Several months ago, our WIMS office at the University of Utah hosted a terrific panel in which several very accomplished female faculty members discussed how the impostor syndrome impacted them and their career development.  If I were to use the model they used, my introduction would start something like this:

” It all started when I was admitted to college.  They were going to allow me to start at age 17, the end of my junior year?  My senior year as I applied to graduate school I somehow was mysteriously offered scholarships for my graduate work from all 3 of my top choices.  Then my course correction into medical school- I had the “wrong” academic background coming from the liberal arts, and had bailed on grad school shortly before comps.  Why would medical school want me with that pedigree?  Every day in basic sciences I was certain that a mistake had been made.  For the first time in my life, something academic felt hard to me.  Really hard.  Then I hit my clinical years where I felt insecure but not like a true impostor.  Until I hit internship, that is.

I matched at my first choice program in general surgery with a profile that my Dean had told me was unlikely to result in success in applying for a residency at an academic surgical program (note:  all of my surgical mentors counseled otherwise).  In Fall of my intern year, after participating in the application pre-review process, one of my co-interns and I looked at each other and commented that we both were certain we had been rank list errors; everyone whose applications we were looking at seemed so much more accomplished than we were!”

Here’s the thing:  Impostor syndrome likes dark, quiet places to hang out, where people don’t talk about their fears and insecurities.  It feeds on the shame of inadequacy.  That moment with my classmate was illuminating for me because it was the first time that I had “come clean” about wondering how I got to where I was with someone I really respected.  To find that she had the same fears was a BIG deal and the basis for a lot of sanity-preserving conversations over the next 5 years- with her and with another resident who started the year after us.  We learned from each other to take credit when good things came our way, and we were able to normalize one another’s anxieties as women surgeons.  Most importantly, when one of us needed guidance and constructive criticism, we had a safe community to provide that.
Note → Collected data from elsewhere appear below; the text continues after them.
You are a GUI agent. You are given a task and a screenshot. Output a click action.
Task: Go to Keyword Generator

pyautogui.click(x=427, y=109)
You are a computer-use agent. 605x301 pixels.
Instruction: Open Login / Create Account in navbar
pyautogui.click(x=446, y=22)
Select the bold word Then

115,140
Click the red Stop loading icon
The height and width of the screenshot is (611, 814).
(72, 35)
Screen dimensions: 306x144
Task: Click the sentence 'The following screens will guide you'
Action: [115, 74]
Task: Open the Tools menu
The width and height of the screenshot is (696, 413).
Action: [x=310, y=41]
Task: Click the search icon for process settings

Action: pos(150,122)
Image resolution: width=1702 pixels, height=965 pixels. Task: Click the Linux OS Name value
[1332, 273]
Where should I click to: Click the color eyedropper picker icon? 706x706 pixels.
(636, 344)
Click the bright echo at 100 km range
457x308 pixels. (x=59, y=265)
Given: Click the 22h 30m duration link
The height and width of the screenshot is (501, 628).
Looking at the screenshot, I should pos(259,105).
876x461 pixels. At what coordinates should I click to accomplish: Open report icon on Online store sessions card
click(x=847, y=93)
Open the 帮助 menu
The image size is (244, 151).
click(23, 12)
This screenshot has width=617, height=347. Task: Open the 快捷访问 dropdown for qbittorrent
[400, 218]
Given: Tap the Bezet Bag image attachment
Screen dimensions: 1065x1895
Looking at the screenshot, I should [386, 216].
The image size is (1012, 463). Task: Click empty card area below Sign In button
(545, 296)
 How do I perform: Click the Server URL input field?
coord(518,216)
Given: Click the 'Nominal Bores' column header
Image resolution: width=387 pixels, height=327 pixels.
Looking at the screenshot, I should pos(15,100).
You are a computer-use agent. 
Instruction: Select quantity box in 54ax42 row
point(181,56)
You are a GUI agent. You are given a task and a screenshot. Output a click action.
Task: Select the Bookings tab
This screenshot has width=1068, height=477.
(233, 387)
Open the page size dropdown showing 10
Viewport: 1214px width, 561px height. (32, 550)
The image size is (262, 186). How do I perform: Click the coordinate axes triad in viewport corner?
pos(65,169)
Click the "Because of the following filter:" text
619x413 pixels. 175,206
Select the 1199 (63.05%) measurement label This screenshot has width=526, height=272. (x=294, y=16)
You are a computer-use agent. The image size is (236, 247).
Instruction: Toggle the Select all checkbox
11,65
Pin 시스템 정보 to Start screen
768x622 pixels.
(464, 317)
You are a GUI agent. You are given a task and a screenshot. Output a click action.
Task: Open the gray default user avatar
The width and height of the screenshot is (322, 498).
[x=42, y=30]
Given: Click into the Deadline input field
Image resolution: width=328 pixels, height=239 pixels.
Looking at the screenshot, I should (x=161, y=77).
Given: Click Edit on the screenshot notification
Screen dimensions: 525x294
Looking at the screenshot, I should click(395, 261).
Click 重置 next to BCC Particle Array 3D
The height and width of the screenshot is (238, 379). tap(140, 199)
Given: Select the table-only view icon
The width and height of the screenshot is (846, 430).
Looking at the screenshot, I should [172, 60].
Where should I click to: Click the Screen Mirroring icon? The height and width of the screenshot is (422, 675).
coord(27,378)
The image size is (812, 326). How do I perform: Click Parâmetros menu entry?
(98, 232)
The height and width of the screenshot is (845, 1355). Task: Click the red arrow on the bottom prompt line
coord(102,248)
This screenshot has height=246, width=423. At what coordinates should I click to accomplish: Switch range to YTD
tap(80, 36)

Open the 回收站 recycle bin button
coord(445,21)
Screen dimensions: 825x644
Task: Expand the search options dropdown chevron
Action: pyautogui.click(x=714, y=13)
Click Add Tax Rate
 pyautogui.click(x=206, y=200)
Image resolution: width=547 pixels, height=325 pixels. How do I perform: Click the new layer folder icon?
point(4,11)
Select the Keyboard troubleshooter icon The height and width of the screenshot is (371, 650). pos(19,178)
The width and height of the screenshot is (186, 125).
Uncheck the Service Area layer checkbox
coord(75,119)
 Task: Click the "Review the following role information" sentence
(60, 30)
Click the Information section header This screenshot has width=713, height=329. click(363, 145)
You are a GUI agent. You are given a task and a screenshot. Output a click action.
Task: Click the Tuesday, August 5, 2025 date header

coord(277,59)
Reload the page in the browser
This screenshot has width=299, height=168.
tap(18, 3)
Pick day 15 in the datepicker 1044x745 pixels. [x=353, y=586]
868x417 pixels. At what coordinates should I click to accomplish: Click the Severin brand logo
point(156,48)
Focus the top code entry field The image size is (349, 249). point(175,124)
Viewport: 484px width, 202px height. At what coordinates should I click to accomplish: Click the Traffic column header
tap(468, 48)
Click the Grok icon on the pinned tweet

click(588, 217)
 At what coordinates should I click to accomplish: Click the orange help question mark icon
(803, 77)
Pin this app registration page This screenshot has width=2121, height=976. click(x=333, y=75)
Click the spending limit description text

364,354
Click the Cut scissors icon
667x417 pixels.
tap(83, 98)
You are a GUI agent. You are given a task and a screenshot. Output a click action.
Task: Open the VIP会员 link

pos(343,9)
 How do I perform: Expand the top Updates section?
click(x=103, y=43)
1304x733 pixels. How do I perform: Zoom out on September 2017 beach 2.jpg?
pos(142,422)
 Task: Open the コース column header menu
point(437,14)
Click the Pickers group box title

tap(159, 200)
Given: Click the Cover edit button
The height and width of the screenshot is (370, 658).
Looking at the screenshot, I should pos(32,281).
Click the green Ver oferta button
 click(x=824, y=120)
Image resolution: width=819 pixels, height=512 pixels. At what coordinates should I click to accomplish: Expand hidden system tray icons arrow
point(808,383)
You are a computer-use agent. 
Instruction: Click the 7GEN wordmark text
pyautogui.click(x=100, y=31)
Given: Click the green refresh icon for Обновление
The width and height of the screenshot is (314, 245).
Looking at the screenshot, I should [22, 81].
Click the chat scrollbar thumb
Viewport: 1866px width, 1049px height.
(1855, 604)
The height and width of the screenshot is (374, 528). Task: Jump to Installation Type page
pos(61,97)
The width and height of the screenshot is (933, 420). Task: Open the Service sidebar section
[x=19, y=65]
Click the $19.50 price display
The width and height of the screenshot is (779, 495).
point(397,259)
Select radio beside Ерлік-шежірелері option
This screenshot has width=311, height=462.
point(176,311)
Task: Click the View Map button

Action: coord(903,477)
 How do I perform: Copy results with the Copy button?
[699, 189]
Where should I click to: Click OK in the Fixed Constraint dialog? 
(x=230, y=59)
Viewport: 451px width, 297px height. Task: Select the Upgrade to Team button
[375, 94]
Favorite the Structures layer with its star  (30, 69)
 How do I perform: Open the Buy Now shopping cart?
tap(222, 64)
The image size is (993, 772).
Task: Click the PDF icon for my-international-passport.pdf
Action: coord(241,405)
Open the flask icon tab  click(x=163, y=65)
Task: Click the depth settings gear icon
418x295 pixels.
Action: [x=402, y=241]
I’ll admit that I still have moments of stopping to look around and be awed by where I am professionally, and humbled by some of the opportunities I receive.  I’ve also learned how to simply say, “Thank you, I appreciate the honor,” rather than bumbling through why it was predicated on luck or timing or who I know.  I have a community with whom I can be honest when I’m feeling overwhelmed and mentors who both nurture and nudge.  I still keep looking for ways to grow, professionally and personally.  Are these things cures for the impostor syndrome?  I’m not sure, but they certainly help keep it at bay.